McAlla Murdock explains how she helped another by serving as a personal trainer as part of her senior project this year. The Pilot/Lorna Rodriguez
Both were fulfilling requirements for their senior projects. Helme ran a football camp for boys in grades kindergarten through eight, and Murdoch worked as a personal trainer.
Murdoch and Helme are two BHHS students who recently presented their projects. A total of 15 students presented.
What BHHS calls “Senior Project” is known as “personalized learning” by the state of Oregon. To graduate, all high school students must complete an education plan and profile, serve in a career-related learning experience and complete an extended application along with the other general requirements.

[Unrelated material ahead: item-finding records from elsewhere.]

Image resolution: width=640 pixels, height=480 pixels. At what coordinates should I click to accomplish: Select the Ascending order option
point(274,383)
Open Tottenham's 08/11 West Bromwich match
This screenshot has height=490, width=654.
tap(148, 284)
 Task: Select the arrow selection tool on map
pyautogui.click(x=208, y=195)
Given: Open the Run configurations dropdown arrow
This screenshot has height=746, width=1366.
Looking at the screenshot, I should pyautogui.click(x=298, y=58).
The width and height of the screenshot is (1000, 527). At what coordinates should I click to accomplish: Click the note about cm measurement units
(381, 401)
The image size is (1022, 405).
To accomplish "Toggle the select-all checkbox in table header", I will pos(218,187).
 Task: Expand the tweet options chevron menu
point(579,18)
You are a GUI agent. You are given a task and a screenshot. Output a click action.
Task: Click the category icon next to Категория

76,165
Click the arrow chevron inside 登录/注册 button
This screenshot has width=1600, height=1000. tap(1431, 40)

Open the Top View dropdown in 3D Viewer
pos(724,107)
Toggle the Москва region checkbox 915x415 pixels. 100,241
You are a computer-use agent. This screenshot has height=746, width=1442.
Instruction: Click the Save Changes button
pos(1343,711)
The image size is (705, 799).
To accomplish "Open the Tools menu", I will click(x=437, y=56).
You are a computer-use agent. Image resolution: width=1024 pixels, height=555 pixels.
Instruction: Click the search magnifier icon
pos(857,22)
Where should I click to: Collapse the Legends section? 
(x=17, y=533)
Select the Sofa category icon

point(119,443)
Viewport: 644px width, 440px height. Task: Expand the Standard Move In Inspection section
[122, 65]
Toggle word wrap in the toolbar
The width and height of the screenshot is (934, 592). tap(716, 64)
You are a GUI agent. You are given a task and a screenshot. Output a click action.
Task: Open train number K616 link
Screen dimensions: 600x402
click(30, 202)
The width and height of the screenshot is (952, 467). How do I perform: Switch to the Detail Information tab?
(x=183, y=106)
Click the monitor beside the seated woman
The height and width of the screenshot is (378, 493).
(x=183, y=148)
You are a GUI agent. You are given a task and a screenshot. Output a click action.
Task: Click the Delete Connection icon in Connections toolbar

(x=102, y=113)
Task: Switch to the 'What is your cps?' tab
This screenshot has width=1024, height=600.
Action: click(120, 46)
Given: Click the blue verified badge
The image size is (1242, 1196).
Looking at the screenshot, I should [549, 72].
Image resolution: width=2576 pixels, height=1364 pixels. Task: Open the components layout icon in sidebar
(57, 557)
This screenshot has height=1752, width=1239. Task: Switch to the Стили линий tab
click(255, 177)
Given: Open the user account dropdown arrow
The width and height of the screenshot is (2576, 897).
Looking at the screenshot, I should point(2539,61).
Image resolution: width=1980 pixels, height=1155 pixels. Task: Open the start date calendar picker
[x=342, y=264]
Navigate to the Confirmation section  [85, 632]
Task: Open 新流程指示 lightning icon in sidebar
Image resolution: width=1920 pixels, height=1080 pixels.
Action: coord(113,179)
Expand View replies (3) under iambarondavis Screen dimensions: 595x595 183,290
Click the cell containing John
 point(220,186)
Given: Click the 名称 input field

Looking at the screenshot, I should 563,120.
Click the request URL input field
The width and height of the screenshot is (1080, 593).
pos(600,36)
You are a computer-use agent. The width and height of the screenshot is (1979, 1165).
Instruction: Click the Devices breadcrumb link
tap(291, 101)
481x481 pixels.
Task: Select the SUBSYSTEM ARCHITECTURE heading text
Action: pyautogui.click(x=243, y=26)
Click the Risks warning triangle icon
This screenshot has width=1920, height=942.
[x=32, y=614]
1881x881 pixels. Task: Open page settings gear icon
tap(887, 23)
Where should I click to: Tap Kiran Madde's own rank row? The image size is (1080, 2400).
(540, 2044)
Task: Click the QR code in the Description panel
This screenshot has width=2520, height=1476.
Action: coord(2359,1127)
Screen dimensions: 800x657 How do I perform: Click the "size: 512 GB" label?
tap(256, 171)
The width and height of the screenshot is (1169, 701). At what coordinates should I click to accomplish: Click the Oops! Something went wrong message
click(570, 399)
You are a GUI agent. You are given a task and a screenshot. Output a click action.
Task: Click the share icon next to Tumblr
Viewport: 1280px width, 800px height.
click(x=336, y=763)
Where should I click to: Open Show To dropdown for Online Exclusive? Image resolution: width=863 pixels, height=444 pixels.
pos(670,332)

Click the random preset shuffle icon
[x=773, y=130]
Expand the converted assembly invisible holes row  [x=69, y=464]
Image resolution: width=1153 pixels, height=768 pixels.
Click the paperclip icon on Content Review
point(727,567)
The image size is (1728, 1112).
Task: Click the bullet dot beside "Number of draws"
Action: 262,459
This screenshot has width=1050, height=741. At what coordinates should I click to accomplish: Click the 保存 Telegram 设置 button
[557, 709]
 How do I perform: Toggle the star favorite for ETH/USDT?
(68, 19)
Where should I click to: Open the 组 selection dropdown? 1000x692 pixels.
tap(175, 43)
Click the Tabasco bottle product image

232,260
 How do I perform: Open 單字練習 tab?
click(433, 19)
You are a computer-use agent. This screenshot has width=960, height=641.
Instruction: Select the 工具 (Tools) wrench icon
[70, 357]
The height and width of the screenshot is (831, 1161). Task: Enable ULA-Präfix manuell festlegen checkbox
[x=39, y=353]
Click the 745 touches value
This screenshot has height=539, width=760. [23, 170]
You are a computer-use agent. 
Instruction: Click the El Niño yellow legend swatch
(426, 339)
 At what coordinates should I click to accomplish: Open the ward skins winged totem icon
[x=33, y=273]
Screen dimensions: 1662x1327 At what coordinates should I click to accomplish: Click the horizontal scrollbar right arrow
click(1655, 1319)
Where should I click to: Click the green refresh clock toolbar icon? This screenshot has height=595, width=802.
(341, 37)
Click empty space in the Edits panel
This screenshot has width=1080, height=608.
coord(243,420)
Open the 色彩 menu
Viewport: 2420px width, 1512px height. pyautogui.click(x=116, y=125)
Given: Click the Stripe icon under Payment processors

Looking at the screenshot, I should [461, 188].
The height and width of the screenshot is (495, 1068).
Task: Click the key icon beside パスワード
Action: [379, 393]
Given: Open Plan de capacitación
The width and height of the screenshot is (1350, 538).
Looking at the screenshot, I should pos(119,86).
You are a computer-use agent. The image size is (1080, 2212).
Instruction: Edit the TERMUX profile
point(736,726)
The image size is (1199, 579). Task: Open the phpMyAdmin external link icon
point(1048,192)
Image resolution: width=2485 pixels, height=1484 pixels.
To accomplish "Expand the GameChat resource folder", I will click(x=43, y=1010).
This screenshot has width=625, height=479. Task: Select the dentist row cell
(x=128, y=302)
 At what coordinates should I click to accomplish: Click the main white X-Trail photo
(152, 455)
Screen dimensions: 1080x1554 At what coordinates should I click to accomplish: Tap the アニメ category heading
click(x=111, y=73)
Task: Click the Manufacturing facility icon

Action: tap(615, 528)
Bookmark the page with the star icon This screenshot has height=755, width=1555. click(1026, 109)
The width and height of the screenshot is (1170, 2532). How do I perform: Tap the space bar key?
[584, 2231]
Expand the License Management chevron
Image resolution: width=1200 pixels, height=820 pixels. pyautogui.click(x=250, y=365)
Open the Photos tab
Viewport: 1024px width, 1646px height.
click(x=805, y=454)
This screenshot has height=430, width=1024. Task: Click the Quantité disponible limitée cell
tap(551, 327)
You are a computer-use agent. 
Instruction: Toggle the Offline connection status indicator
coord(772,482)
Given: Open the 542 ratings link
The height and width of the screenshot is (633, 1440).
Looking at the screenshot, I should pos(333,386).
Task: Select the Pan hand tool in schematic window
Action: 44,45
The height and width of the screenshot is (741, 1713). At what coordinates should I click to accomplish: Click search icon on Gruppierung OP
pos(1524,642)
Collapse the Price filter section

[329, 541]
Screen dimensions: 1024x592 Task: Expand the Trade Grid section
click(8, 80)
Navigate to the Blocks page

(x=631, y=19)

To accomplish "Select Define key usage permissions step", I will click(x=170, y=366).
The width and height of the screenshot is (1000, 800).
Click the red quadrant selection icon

“The idea of that is personalizing the diploma,” BHHS Academic Dean Kathleen Dingle said. “For the student to take the project, make connections … and see how it is related to the real world.”
Murdoch chose to be a personal trainer because “my mom instilled the value that my body is a temple and should be taken care of,” she said. “She’s always been into the healthy eating and exercise. It’s a part of our family. Then I took those two classes (Strength and Conditioning and Training and Well Being) and I fell in love with the way Mrs. (Cindy) Appanaitis taught, and I could see myself doing that.”
To create a plan for her client, Murdoch drew from tips she learned in BHHS physical education classes, completed a yoga camp, read books such as “Dr. A’s Habits of Health” and gleaned material from magazines and websites.
Murdoch said the assignment opened other career doors such as sports science, physical education and nutrition.
At BHHS, students compile a portfolio that is filled with essays, recommendation letters, resumes and cover letters; complete a project and then present it to fulfill the state requirements.
Helme decided to run a football camp because “I love football so much, and in my future I want to coach kids when I get older,” he said.
To develop the camp, he worked with his mentor and former BHHS head football coach Joe Morin. Together they thought of warm-ups, drills, footwork, passing and cool-downs that would be appropriate for the boys.
The camp provided a valuable lesson – it gave him an understanding of how to coach youth, he said.
Past project topics have included fundraisers, summer camp programs, music composition and/or performance, robotics and theatre.
They can be “an extension of an advanced class’ assignment/project beyond the classroom,” according to a handout on the assignment. “Such as taking an art project and extending that into an art walk exhibit where the contacts and set up were done by the student; using knowledge and skills learned in a law class and extending it out to compete as either the district or defense attorney in a county/ regional trial competition; working through the attempt of publishing a short story or poems that was done as part of a creative writing or English class.”
Students are required to spend 30 hours on the project. In addition to choosing a career-related topic, students submit a proposal and choose a mentor who has some knowledge or expertise within the realm of the project.
Once the entire process is complete, students write a reflective essay about the experience.
The next and final round of presentations will be Jan. 15.